In the instant matter, the unions argued that the Act’s effect took it one step further in that it removes a government’s option of whether or not to listen to a union on any issue other than base wages. However, the 7th Circuit noted another Supreme Court case on point, Minnesota State Bd. for Community Colleges v. Knight, 465 U.S. 271, 104 S. Ct. 1058, 79 L. Ed. 2d 299 (1984). In that case, the Supreme Court was faced with the issue where faculty instructors who did not wish to join the union serving as their bargaining representative argued that Minnesota’s “restriction on participation in the nonmandatory- subject exchange process” violated their First Amendment rights. Id. at 273. The Supreme Court upheld its application in Smith and held that there was “no constitutional right to force the government to listen to their views.” Id. at 283. Notably, the Knight Court and the 7th Circuit here underscored that there was nothing preventing less formalized meetings – just collective bargaining – and that some Wisconsin municipalities already had less formal meeting procedures with unions.
The 7th Circuit thus reaffirmed that there is no right to collectively bargain as it would in essence recognize a constitutional right to government policymaking. “Public officials at all levels of government daily make policy decisions based only on the advice they decide they need and choose to hear. To recognize a constitutional right to participate directly in government policymaking would work a revolution in existing government practices.” Knight, 465 U.S. at 284.

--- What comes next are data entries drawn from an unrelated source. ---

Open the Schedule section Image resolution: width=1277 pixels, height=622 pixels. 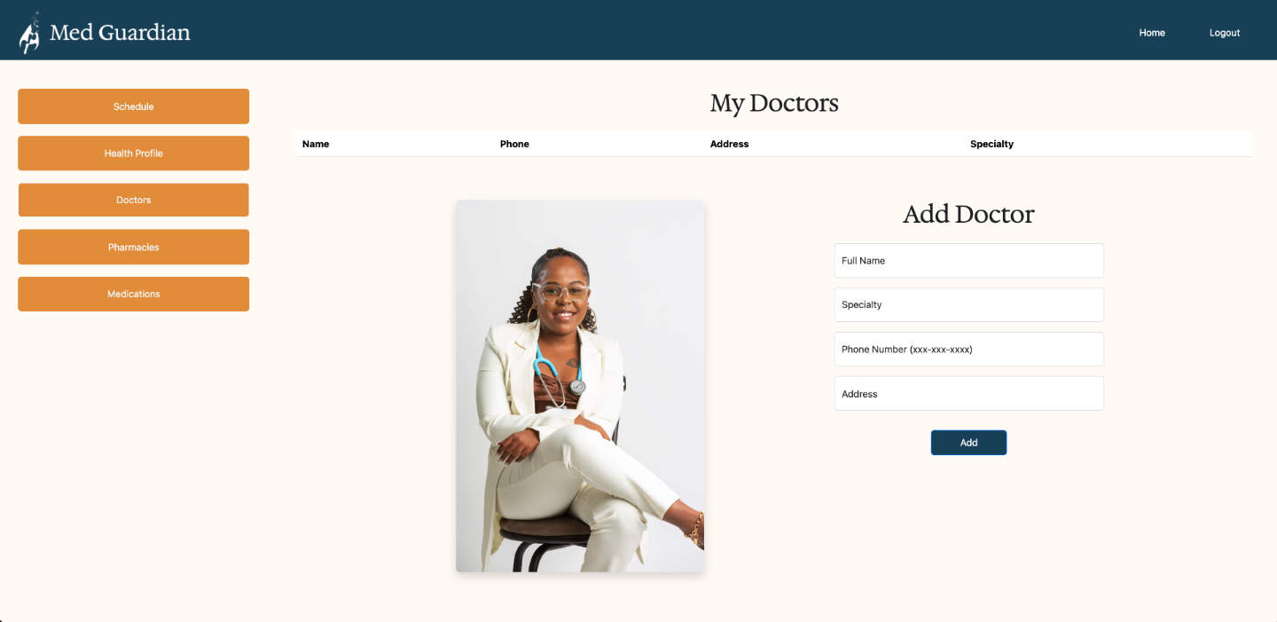(x=133, y=106)
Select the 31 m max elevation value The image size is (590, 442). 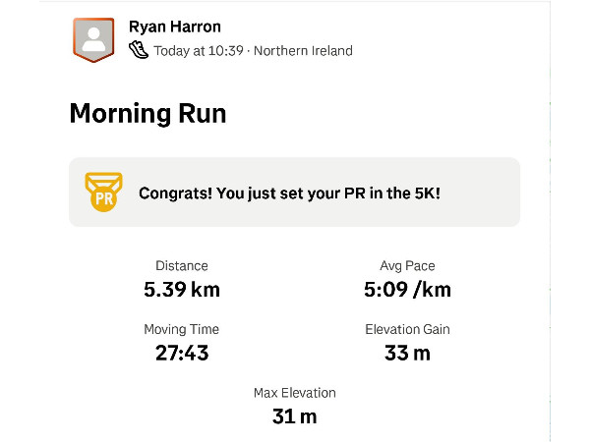(295, 415)
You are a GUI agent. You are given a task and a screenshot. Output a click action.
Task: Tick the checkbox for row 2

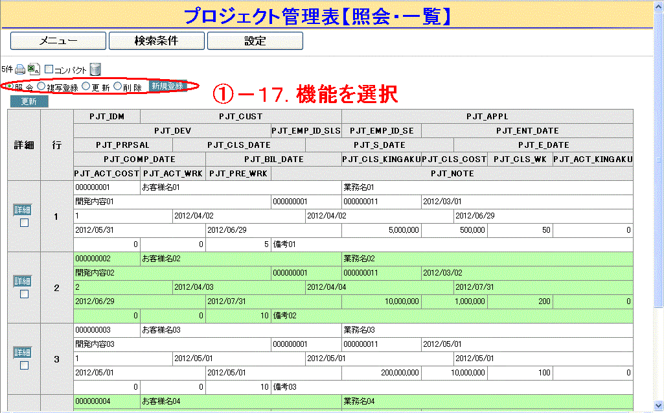[24, 294]
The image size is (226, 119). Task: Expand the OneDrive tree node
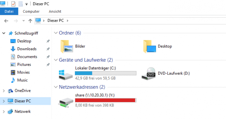click(x=4, y=91)

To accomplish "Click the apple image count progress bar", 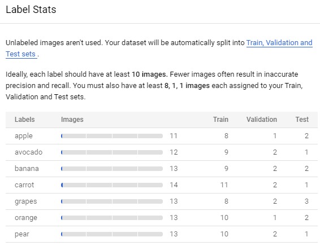I will pos(112,136).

This portion was more straightforward since the 7th Circuit already held that nothing in the Act prevented unions from forming or associating. “An organization cannot come up with an associational purpose—even a purpose that involves speech—and then require support from the state in order to realize its goal.”
3. Equal Protection
Here, the unions argue that they are treated differently than the individuals who make up such unions in that local governments may negotiate with individual employees but not employee unions. Analyzing this argument under a rational basis lens, the unions would concede this point. However, they argued that the Act’s effect infringes upon rights to associate (the State’s favoring individuals over unions punishes the right to associate) and thus invokes strict scrutiny. The 7th Circuit repeated its position that the freedom to associate was not infringed upon and thus upheld the rational basis review.
What does it all mean? It is an interesting case since similar legislation may foreseeably be implemented in other States. It will also be interesting to see whether the Wisconsin Supreme Court interprets the statute differently or adopts the 7th Circuit’s approach, since that issue remains open. It seems reasonable that the fight over this will move there.